**Supplied material**:
§ §
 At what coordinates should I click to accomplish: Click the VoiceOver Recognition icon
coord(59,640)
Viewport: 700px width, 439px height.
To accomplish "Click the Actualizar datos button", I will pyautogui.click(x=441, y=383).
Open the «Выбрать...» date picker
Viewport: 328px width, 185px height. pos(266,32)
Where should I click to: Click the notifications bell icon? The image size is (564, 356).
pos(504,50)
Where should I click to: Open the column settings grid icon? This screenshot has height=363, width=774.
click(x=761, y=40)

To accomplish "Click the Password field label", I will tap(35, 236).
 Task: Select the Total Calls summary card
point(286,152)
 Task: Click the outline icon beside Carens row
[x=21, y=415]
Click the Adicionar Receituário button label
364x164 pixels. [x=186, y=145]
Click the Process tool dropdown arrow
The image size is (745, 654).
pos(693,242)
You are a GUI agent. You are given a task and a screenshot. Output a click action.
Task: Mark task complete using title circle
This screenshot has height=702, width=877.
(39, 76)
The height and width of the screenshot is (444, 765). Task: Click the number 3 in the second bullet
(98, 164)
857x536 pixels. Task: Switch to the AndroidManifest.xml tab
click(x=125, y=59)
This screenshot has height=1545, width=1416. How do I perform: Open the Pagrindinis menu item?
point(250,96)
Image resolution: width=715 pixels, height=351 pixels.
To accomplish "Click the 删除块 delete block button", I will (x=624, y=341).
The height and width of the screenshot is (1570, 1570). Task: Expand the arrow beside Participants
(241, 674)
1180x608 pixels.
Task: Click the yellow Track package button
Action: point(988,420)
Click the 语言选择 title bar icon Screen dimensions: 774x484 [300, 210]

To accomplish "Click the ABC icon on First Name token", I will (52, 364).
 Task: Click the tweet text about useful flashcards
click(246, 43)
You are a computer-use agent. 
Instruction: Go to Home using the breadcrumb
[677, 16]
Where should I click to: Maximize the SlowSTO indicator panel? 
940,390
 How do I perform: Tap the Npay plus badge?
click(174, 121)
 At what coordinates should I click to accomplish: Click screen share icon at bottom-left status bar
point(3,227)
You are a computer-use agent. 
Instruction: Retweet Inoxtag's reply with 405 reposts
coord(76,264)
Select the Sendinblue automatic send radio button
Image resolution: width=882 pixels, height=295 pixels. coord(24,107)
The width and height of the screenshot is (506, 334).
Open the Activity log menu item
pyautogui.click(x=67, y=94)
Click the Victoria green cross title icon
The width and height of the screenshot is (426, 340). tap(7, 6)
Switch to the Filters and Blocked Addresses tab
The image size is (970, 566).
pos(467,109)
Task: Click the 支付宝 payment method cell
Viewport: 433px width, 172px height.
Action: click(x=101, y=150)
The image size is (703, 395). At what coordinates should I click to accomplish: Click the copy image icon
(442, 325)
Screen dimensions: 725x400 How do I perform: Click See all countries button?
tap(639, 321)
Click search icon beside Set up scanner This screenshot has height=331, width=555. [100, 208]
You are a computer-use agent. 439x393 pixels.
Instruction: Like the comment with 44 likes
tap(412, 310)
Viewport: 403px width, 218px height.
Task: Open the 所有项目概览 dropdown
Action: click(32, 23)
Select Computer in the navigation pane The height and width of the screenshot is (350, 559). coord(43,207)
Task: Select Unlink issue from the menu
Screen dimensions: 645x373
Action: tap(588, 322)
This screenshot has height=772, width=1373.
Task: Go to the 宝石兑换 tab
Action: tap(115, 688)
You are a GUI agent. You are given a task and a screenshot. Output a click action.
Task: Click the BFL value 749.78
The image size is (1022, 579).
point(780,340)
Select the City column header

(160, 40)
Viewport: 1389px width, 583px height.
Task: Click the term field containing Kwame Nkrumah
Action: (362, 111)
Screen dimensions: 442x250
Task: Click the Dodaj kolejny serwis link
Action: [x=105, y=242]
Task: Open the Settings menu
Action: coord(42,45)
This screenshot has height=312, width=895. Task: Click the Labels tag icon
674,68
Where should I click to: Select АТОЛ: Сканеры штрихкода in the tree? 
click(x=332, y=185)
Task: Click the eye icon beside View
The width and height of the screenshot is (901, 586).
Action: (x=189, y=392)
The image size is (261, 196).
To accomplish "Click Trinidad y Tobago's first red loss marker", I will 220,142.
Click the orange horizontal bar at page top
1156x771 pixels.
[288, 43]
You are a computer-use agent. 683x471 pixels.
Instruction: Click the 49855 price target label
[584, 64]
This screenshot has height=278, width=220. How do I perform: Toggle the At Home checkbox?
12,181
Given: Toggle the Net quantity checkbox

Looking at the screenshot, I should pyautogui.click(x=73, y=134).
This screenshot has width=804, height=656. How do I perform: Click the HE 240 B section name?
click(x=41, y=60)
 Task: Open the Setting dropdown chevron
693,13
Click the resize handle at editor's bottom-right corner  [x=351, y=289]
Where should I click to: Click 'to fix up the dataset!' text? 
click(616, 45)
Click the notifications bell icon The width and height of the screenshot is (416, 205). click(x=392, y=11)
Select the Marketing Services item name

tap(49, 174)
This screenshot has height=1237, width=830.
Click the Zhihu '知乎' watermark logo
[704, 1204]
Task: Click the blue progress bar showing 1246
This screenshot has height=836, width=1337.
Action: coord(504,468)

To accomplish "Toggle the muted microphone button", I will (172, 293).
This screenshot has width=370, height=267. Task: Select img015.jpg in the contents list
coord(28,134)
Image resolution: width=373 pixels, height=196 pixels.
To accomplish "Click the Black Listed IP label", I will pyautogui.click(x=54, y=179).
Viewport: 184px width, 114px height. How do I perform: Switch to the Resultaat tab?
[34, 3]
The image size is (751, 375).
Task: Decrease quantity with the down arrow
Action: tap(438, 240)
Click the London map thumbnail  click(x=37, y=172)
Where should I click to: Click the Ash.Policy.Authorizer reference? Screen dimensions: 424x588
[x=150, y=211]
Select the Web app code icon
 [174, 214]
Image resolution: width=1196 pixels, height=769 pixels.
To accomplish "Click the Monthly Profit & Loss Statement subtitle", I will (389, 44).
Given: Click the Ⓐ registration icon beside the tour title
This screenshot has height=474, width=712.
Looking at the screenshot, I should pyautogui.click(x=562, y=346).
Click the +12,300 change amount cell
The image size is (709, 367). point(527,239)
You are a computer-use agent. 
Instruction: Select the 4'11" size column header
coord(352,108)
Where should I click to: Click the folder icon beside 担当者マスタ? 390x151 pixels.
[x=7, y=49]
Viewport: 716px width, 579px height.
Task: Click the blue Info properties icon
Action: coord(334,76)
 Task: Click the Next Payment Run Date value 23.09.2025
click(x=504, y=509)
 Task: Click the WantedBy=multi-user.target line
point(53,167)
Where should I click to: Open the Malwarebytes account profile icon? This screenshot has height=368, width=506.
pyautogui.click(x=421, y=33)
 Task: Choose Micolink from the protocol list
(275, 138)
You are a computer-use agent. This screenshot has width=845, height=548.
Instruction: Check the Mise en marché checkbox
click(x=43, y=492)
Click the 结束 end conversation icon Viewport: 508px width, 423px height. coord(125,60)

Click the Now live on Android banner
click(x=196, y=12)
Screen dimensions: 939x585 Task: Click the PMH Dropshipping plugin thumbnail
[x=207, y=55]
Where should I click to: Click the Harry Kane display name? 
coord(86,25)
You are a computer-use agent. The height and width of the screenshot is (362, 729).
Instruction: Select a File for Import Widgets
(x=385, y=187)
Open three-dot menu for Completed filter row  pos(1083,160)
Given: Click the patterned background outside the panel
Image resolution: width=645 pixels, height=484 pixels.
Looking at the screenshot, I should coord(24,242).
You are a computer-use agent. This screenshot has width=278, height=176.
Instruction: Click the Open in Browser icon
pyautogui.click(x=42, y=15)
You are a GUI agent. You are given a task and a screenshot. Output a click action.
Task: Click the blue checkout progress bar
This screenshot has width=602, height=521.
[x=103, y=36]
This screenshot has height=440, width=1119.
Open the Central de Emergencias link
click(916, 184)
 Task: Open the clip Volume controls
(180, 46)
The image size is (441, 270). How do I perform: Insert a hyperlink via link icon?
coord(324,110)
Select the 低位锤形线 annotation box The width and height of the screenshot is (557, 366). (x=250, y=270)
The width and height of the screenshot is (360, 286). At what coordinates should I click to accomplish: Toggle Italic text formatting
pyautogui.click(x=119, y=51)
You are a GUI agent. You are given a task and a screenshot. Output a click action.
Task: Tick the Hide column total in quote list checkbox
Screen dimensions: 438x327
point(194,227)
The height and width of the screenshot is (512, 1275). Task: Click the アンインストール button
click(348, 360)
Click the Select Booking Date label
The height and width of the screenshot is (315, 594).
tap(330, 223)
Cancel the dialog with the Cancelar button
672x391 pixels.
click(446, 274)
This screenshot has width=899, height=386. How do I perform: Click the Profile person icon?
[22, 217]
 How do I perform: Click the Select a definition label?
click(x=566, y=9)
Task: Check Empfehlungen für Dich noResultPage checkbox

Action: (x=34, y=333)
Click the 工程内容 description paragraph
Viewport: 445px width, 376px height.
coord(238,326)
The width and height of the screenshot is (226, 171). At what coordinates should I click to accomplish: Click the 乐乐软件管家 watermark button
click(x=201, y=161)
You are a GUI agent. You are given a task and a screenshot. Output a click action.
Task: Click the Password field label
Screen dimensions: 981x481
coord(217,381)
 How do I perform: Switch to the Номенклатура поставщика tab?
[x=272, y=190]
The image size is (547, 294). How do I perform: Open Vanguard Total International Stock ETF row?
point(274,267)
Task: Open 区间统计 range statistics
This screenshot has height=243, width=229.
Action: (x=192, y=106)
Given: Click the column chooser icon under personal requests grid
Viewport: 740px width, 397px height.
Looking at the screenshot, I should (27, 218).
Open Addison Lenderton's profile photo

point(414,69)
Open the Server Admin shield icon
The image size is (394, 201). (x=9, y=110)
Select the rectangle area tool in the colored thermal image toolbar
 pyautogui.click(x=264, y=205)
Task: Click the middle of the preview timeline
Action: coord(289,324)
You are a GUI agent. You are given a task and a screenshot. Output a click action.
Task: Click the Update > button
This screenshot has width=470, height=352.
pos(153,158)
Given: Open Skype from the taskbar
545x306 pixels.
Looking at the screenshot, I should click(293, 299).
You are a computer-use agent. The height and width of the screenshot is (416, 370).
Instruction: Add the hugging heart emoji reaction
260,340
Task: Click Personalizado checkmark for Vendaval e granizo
§ §
**What you have to do**: For the lines above, output exactly those from the line containing "Click the Process tool dropdown arrow" through the line containing "Image resolution: width=715", and skip the others.

**Answer for the task**:
Click the Process tool dropdown arrow
The image size is (745, 654).
pos(693,242)
You are a GUI agent. You are given a task and a screenshot. Output a click action.
Task: Mark task complete using title circle
This screenshot has height=702, width=877.
(39, 76)
The height and width of the screenshot is (444, 765). Task: Click the number 3 in the second bullet
(98, 164)
857x536 pixels. Task: Switch to the AndroidManifest.xml tab
click(x=125, y=59)
This screenshot has height=1545, width=1416. How do I perform: Open the Pagrindinis menu item?
point(250,96)
Image resolution: width=715 pixels, height=351 pixels.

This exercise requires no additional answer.